The minister launched the suit following the newspaper’s publication of a report in December 1998 evaluating ministers’ performances. The report was critical of Mthembi-Mahanyele’s actions at the time. It said she had “shown she cannot deliver in a key ministry”, and criticised her for allegedly awarding a massive housing contract to a close friend.
The court held that government ministers could not sue for defamation. It said parliamentarians had a platform in the National Assembly, where they had a privilege and were protected from legal action for whatever they said.
The court also suggested the president could establish a commission of inquiry to investigate the factual correctness of the newspaper’s statements if he so wished. However, the court also said that the ruling did not signify that media could tarnish the reputation of cabinet ministers, specifying that there were other remedies that could preclude the media from attacking ministers’ reputations.
A daily newspaper quoted Mthembi-Mahanyele’s lawyer as commenting, in response to the ruling, “The effect of that ruling is that no cabinet minister can ever dream of instituting a defamation suit against anyone. And it doesn’t matter how libelous the statement is that has been published.”
Howard Barrel, the outgoing “Mail & Guardian” editor, told MISA-South Africa that the case has an interesting effect. “Basically, the judge recalled that readers of the ‘M&G’ tended to read many other newspapers; this means by the time they read the alleged defamatory statement, they had already read numerous other highly unfavourable reports about the Minister.
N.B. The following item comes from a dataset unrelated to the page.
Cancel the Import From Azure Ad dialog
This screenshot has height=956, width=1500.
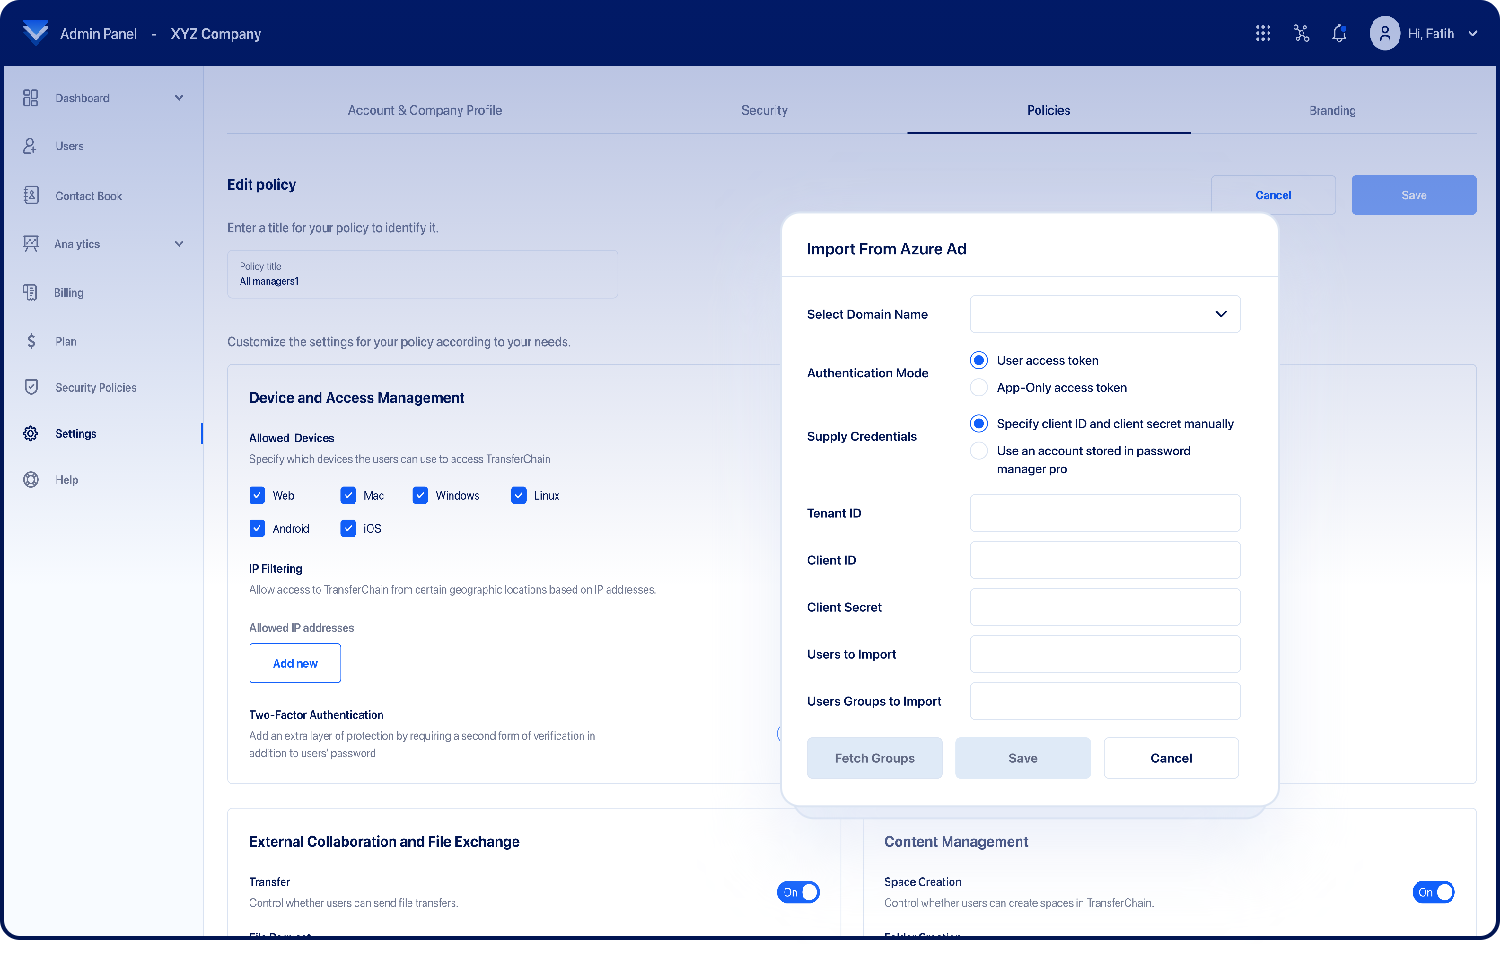click(1171, 758)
This in turn means that the ‘M&G’ article did not reduce any further the reputation of the Minister.”
Background Information
Housing Minister Mthembi-Mahanyele launched a defamation action against the “Mail & Guardian” in the Johannesburg High Court on 11 October 2001, in response to how she fared in the newspaper’s 1998 cabinet “report card”.
The report card, which gave Mthembi-Mahanyele an “F”, claimed that a controversial housing affair and her sacking of former director general Billy Cobbett haunted her, the “Mail & Guardian” reported on 12 October 2001.
With little recent case law in South Africa on this issue, the trial has set an important precedent.